Renderan prediksi desain untuk model dasar Starlet baru ini menampilkan desain hammerhead (kepala palu) yang mengandalkan garis lurus pada lampu depan.
Lalu gril bawah berpotongan tegas yang membentang di seluruh lebar mobil, serta palang bawah (underbar) tebal terintegrasi.
Bagian sampingnya menampilkan ruang roda (wheel wells/fender) yang lebar, menciptakan kesan ketangguhan ala SUV.
Bicara spek, untuk tipe dasar diperkirakan menggunakan mesin 1.0L 3-silinder dengan tenaga maksimum 70 PS, tetapi varian hybrid dengan motor listrik juga diperkirakan akan hadir.

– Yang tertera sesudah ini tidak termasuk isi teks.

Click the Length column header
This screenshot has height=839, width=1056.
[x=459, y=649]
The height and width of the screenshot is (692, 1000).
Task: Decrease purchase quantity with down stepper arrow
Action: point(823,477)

Sementara itu, varian GR akan dibekali dengan mesin turbo 1.3 liter tiga silinder segaris yang baru dikembangkan, dengan tenaga maksimum lebih dari 150 PS.
Toyota Yaris baru ini diperkiraan dijual di angka 1,3 juta yen (sekitar Rp 135 jutaan) untuk model dasar.
Lalu tipe hybrid dibanderol 1,9 juta yen (Rp 203 jutaan), dan 2,6 juta yen (Rp 279 jutaan) untuk varian GR.